On February 26, Kejriwal informed the apex court that he had made an error by retweeting an allegedly defamatory video circulated by YouTuber Dhruv Rathee related to the BJP IT Cell.
During the hearing, a bench of justices Sanjiv Khanna and Dipankar Datta was informed by the counsel representing complainant Vikas Sankrityayan that Kejriwal might issue an apology on public platforms like the microblogging platform ‘X’ or Instagram.
“You tell us what you want. We can put it to the other side. We are not going to step into your shoes or the other side’s shoes,” the bench informed the counsel. The bench stated that the complainant could provide the format of the apology to Kejriwal.
“So, if you want to give an apology, you can circulate it without prejudice to your rights and contentions. Let him examine,” the bench told senior advocate Abhishek Singhvi, who represented Kejriwal. “Otherwise we will examine the legal issue whether merely re-tweeting is criminal offence or not… We may agree with you, we may agree with the other side. We will examine that,” the bench added.
When one of the lawyers requested time to take instructions, the bench responded, “Show him the apology. If he agrees to it, then it is fine”.
While scheduling the matter for hearing in the week commencing May 13, the bench stated that its previous order instructing the trial court not to proceed with the defamation case until March 11 would remain in effect until the next hearing date.
On February 26, the apex court, without issuing notice on Kejriwal’s plea challenging the high court order, had inquired whether the complainant wished to close the matter given that the petitioner admitted it was a mistake. Singhvi had argued that it was a case of retweeting on the social media platform ‘X’, and the complaint filed was followed immediately by the recording of pre-summoning evidence.
“Thereafter, the complaint was withdrawn. When it was refiled, after nine months of the retweeting, it was suppressed that the original complaint was withdrawn,” the senior lawyer had stated.
In its February 5 verdict, the high court had stated that reposting alleged libellous content would fall under the defamation law. It emphasized the importance of responsibility when retweeting content about which one lacks knowledge and added that retweeting defamatory content could result in penal, civil, and tort action if the person retweeting it does not include a disclaimer.
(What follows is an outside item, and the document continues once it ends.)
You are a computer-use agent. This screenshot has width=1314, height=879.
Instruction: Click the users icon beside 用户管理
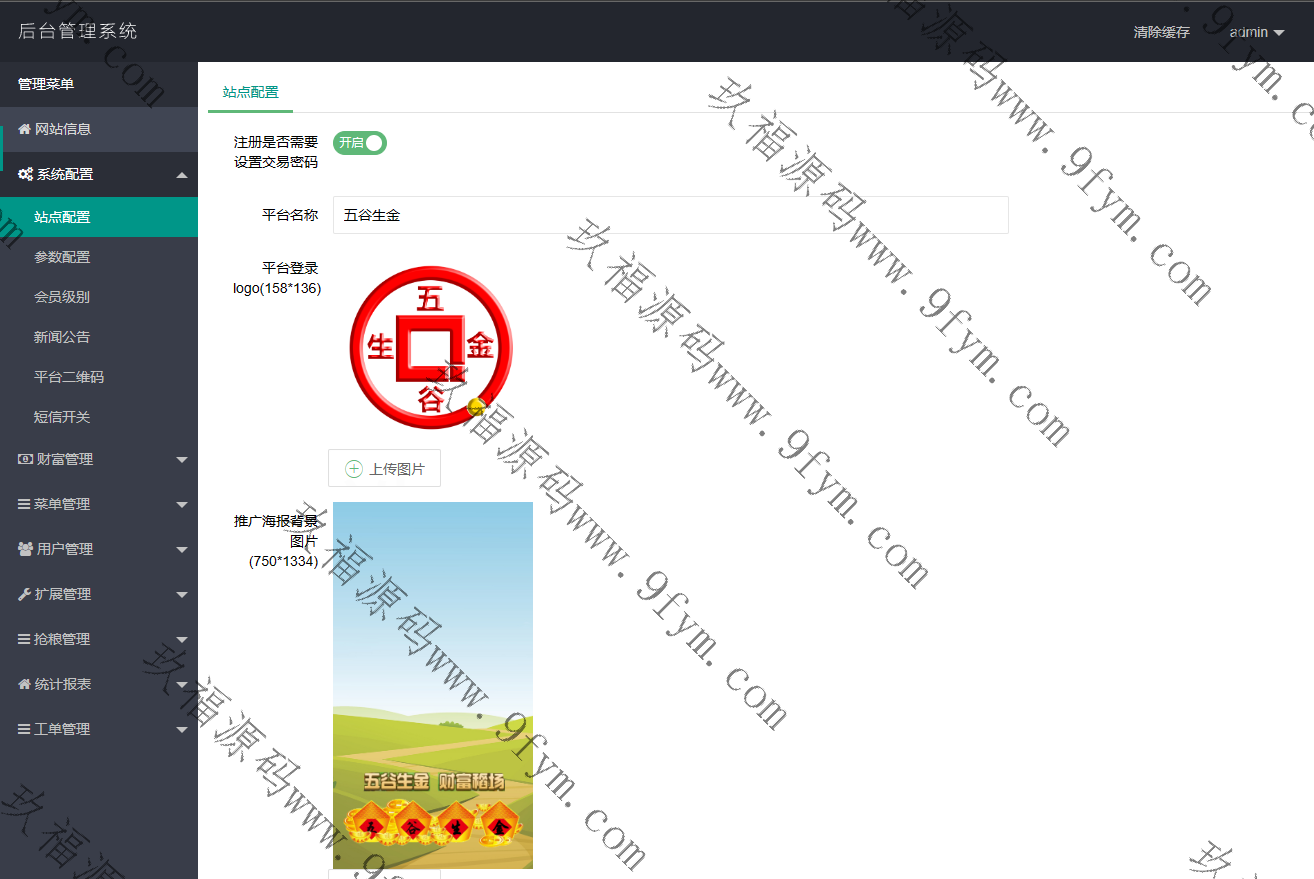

The high court, while declining to dismiss the trial court’s 2019 order summoning Kejriwal, had stated that when a public figure tweets a defamatory post, the consequences extend far beyond a mere whisper in someone’s ear. It had noted that allowing the misuse of retweeting or reposting as it is still considered a gray area of the law would encourage individuals with malicious intentions to misuse it and conveniently claim they merely retweeted content. The chief minister had argued in the high court that the trial court failed to recognize that his tweet was not intended or likely to harm the complainant. Sankrityayan alleged that the YouTube video titled ‘BJP IT Cell Part II’ was circulated by Rathee, who resides in Germany, “wherein a number of false and defamatory allegations were made”.